OJSC Uralsviazinform
- Native name: ОАО «Уралсвязьинформ»
- Company type: Joint stock
- Industry: Telecommunications
- Founded: 1992
- Defunct: April 1, 2011
- Fate: Merged with Rostelecom
- Successor: Rostelecom
- Headquarters: Ekaterinburg, Russia
- Key people: Sergey Lukash, (Chairman)
- Products: Telephony Internet services Cable television services IPTV
- Revenue: US$ 1.3 Billion (2008)
- Number of employees: 26,402
- Parent: Svyazinvest
- Website: u-tel.com

= Uralsvyazinform =

Russian company

Uralsvyazinform (ОАО «Уралсвязьинформ») was a Russian telecommunications company, one of the former 7 regional telecommunications operators, formed and owned by the company Svyazinvest. The company served the Urals Federal District and the Perm Krai. Uralsvyazinform's stock was traded on the RTS and MICEX stock exchanges. Utel ("U-Tel") was the main brand under which the services were provided.

== History ==
In 2002, the Perm Krai communications operator, Uralsvyazinform merged with the following entities:
- Uraltelecom of the Sverdlovsk Oblast
- ETS of Yekaterinburg
- Svyazinform of Chelyabinsk Oblast
- Khanty-Mansiysk Telecom OJSC
- Tyumentelecom
- Yamalelectrosvyaz
- Elektrosvyaz of Kurgan Oblast
- Elektrosvyaz of Novosibirsk Oblast
- Novosibirsk City Telephone Network

JSC Uralsvyazinform was the largest operator of telecommunication services and a monopolist in the field of telephone communication in the Ural region. The company provided cellular network services, telephony, Internet using ADSL/ADSL2/ADSL2+ technology.
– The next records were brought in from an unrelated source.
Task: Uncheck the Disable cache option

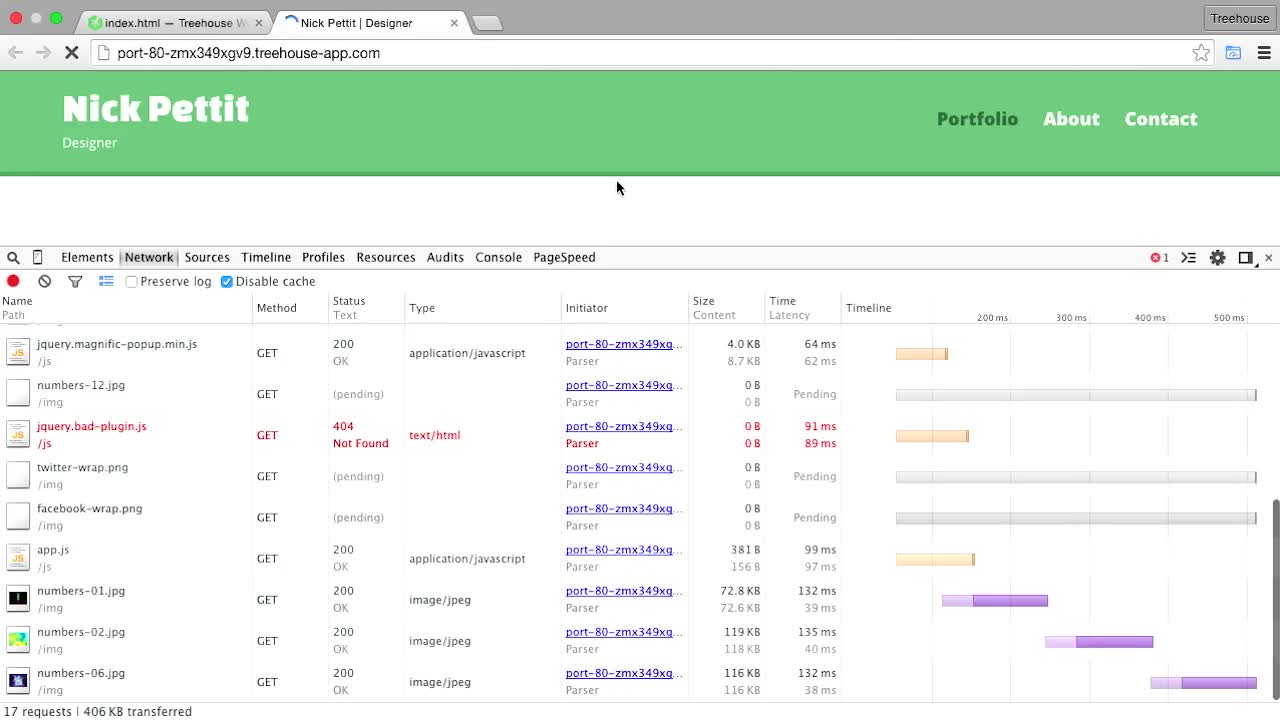Action: click(x=226, y=281)
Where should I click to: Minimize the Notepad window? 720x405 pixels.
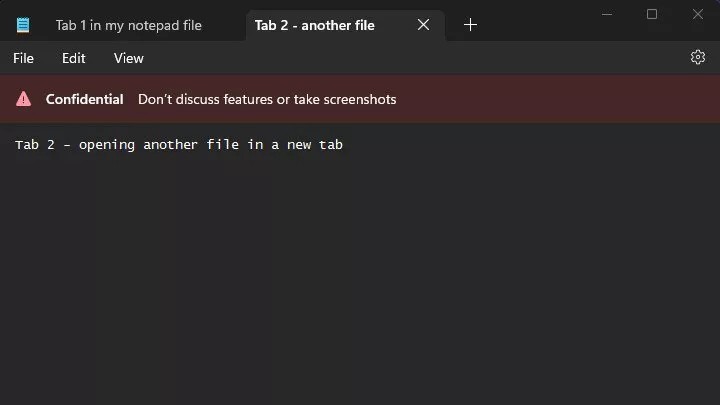click(606, 14)
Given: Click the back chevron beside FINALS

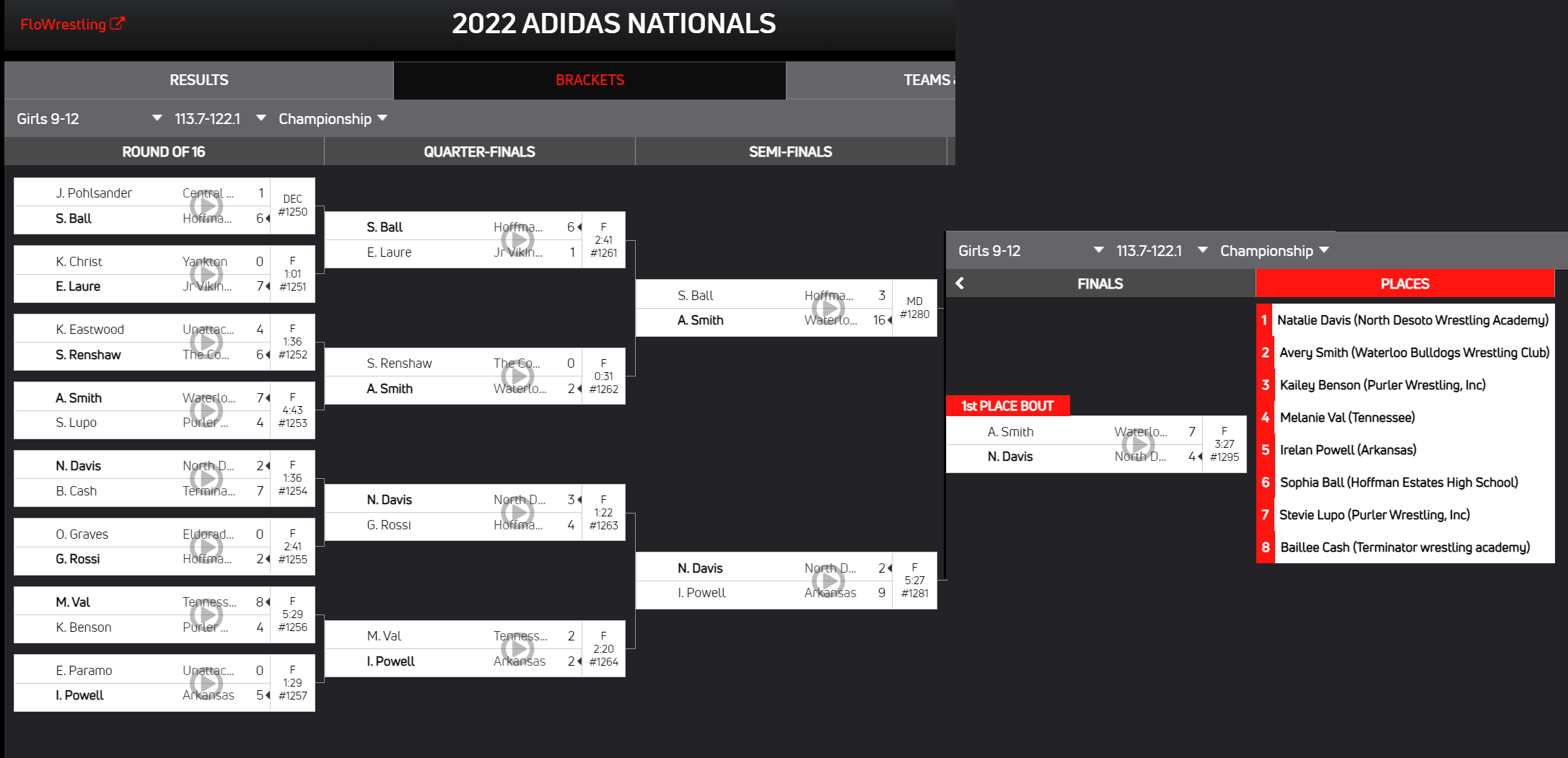Looking at the screenshot, I should pyautogui.click(x=960, y=283).
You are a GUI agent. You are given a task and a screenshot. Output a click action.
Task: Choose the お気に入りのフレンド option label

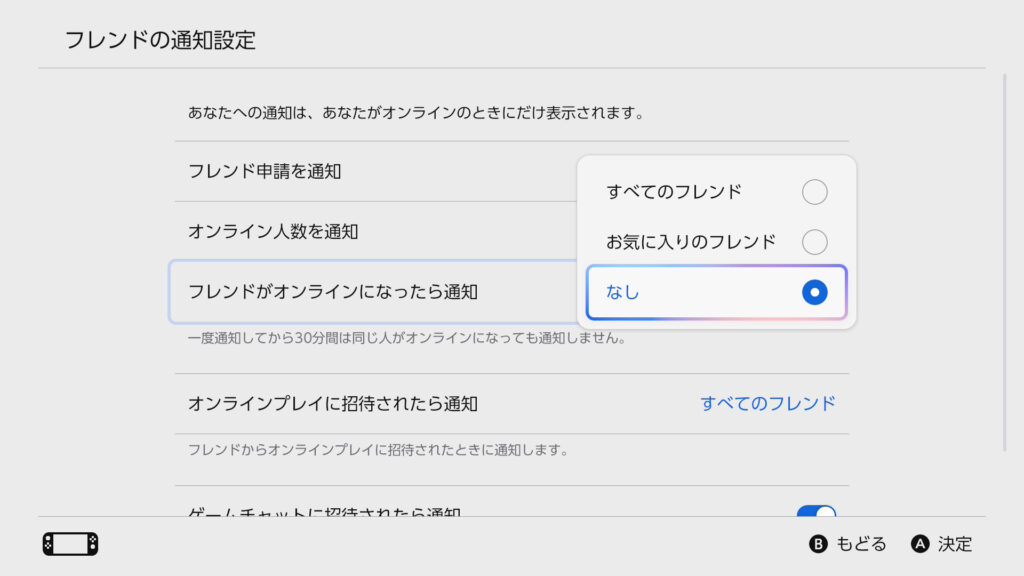point(690,242)
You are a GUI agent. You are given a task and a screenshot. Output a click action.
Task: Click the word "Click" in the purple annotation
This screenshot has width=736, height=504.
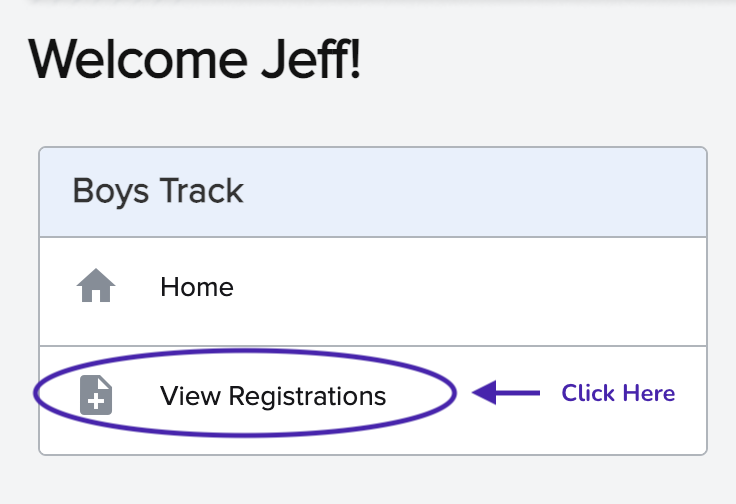coord(588,393)
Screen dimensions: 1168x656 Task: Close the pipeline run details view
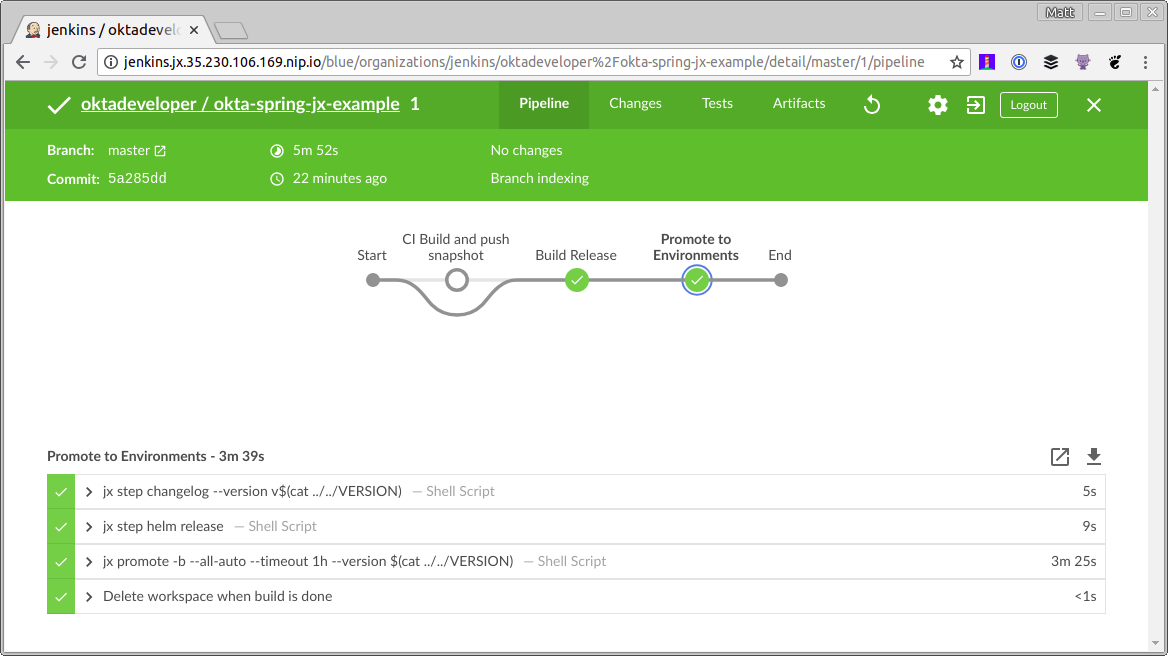point(1094,105)
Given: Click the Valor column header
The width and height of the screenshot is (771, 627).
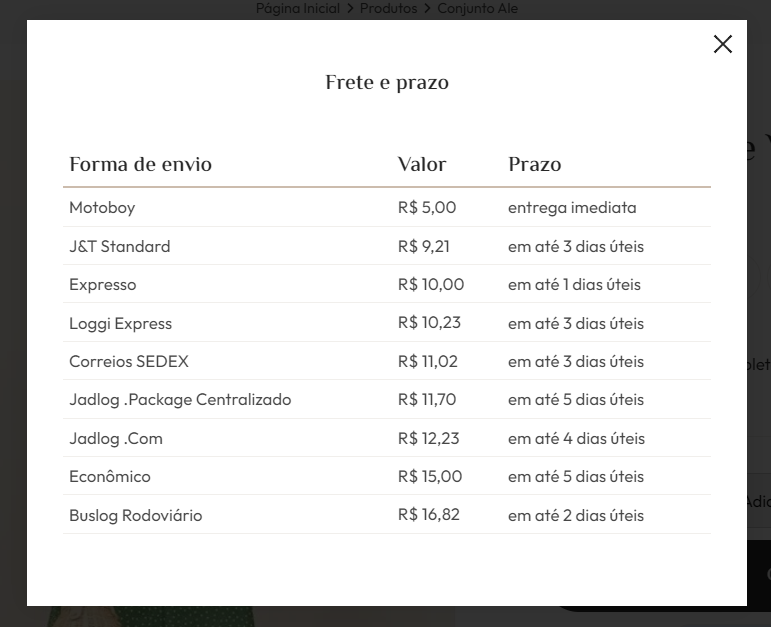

Following the liquidation of Svyazinvest, Uralsvyazinform became part of Rostelecom on April 1, 2011, together with the seven other Svyazinvest regional companies.

== Performance indicators ==
The number of fixed—line subscribers as of June 30, 2009 was 3.7 million, GSM cellular communications — 5.7 million, broadband Internet access — 633.3 thousand.

According to Advanced Communications & Media, as of December 2009, the number of BROADBAND subscribers was 670 thousand (share in the Russian market — 6%, 7th place).

The company's revenue (IFRS) in 2008 was 40.691 billion rubles (an increase of 3.9%, in 2007 — 39.152 billion rubles), net profit — 2.535 billion rubles (an increase of 10.4%, 2.297 billion rubles).